- _EXERCISE AIM_: Reproduce the records below exactly, but only between the lines holding "Show top links" and "The width and", inclusive.
━━━━━ SUPPLIED RECORDS
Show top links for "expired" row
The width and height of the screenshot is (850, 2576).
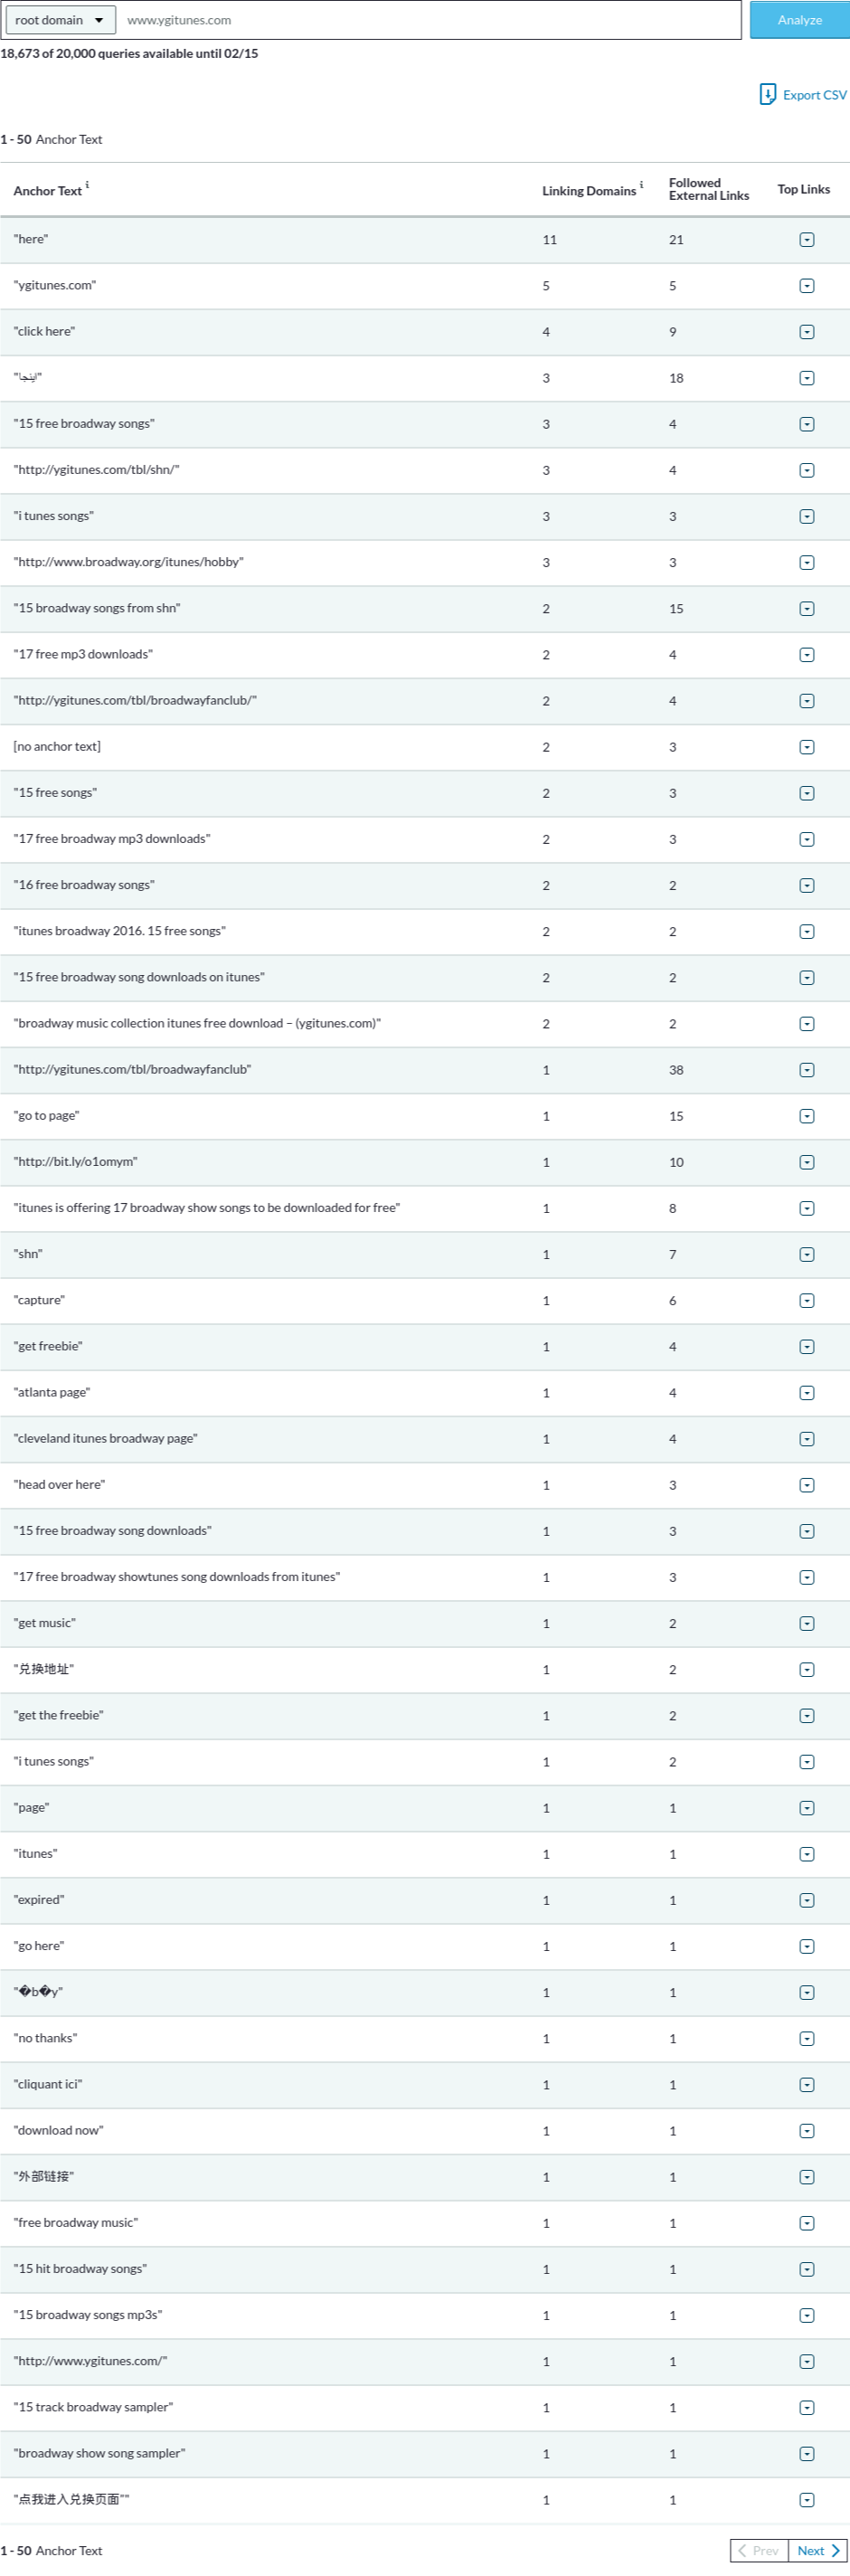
━━━━━━━━━━
━━━━━ SUPPLIED RECORDS
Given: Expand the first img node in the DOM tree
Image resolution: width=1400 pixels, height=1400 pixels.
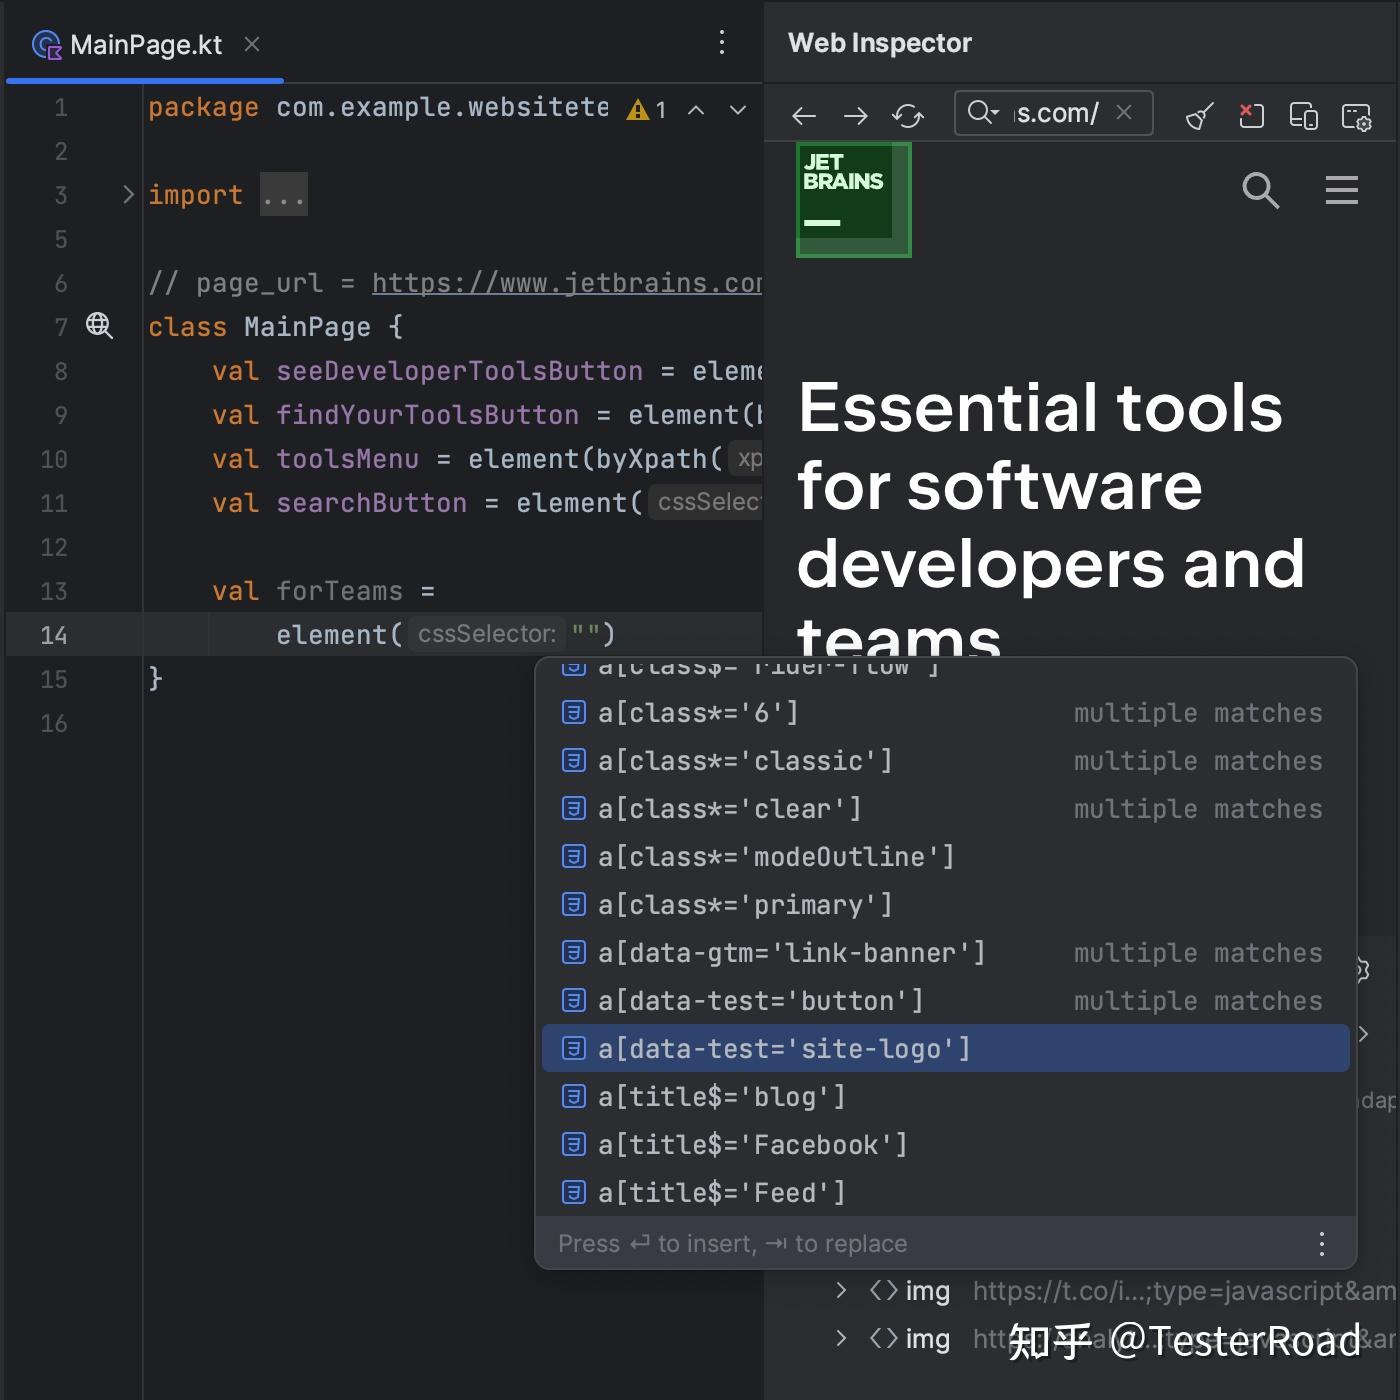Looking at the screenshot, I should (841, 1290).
━━━━━━━━━━
- _RESPONSE AREA_:
Show top links for "expired" row
The width and height of the screenshot is (850, 2576).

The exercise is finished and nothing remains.